PIH Health, a California-based healthcare provider serving patients across Orange County and the San Gabriel Valley, has begun notifying individuals whose personal and medical information was exposed in a ransomware attack discovered in December 2024.

The cyberattack disrupted technology systems used by several PIH Health facilities, including Downey Hospital, Good Samaritan Hospital and Whittier Hospital, along with urgent care clinics, physicians’ offices, home health operations and hospice services across the network.

Security teams detected the intrusion on Dec. 1, 2024. A subsequent forensic investigation determined that an unauthorized actor had access to PIH Health’s network from Nov. 14, 2024, through Dec. 23, 2024. The attacker issued a ransom demand and some stolen data later appeared online.

PIH Health conducted a detailed review of systems affected by the intrusion with assistance from third-party cybersecurity specialists. On or around Dec. 16, 2025, the organization confirmed that files stored on compromised portions of its network contained patient information and that those files may have been accessed or obtained by the threat actor.

The review process required more than a year to complete due to the complexity and volume of the data involved. After compiling a complete list of affected individuals in December 2025, PIH Health gathered contact information so notification letters could be mailed. That effort concluded Feb. 25, 2026, and letters are now being sent to impacted individuals.

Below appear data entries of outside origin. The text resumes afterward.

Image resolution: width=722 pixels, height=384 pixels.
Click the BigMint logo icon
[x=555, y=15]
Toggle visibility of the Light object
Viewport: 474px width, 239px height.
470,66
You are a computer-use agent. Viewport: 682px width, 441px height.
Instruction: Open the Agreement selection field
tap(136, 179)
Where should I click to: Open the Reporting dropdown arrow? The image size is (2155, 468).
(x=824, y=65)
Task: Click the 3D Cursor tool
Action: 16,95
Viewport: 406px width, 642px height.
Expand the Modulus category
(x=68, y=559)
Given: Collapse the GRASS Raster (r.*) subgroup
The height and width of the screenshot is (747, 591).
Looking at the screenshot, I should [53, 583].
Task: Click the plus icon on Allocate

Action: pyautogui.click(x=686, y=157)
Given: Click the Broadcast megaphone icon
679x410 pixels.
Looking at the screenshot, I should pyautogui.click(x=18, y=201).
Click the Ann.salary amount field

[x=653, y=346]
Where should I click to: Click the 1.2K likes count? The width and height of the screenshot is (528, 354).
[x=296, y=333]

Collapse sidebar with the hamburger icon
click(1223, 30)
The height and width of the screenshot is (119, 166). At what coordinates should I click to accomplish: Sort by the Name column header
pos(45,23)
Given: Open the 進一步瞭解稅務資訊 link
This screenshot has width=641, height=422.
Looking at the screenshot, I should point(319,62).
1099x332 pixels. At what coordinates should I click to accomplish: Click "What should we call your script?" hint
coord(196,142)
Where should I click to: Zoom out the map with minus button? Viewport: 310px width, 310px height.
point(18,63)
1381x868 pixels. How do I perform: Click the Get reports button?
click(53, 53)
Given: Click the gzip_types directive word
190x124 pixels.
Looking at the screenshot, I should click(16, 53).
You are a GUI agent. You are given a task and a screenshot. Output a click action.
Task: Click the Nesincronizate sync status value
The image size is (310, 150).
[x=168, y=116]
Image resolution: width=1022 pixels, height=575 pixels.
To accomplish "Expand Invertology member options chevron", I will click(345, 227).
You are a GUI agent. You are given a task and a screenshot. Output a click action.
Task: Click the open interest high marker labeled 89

The information exposed in the breach varies by person. Compromised data includes personally identifiable information and protected health information such as names, addresses, medical information, health insurance details, Social Security numbers, taxpayer identification numbers, driver’s license numbers, financial account information and credit or debit card numbers.

At the time notification letters were issued, PIH Health stated that investigators had not identified evidence indicating misuse or attempted misuse of the exposed data.

The healthcare system is offering complimentary credit monitoring and identity theft protection services to affected individuals and has implemented additional security measures intended to reduce the risk of similar incidents in the future.

The total number of individuals affected has not been publicly confirmed. The attacker claimed to have exfiltrated approximately 2 terabytes of data and asserted that the dataset included around 17 million patient records. That figure remains unverified, and the records referenced may not correspond to unique individuals.

Regulatory filings indicate that at least 8,434 residents of Texas were affected by the incident. Most impacted individuals are believed to reside in California.

The breach does not yet appear on the federal breach portal maintained by the U.S. Department of Health and Human Services Office for Civil Rights, which tracks healthcare data incidents involving large numbers of individuals.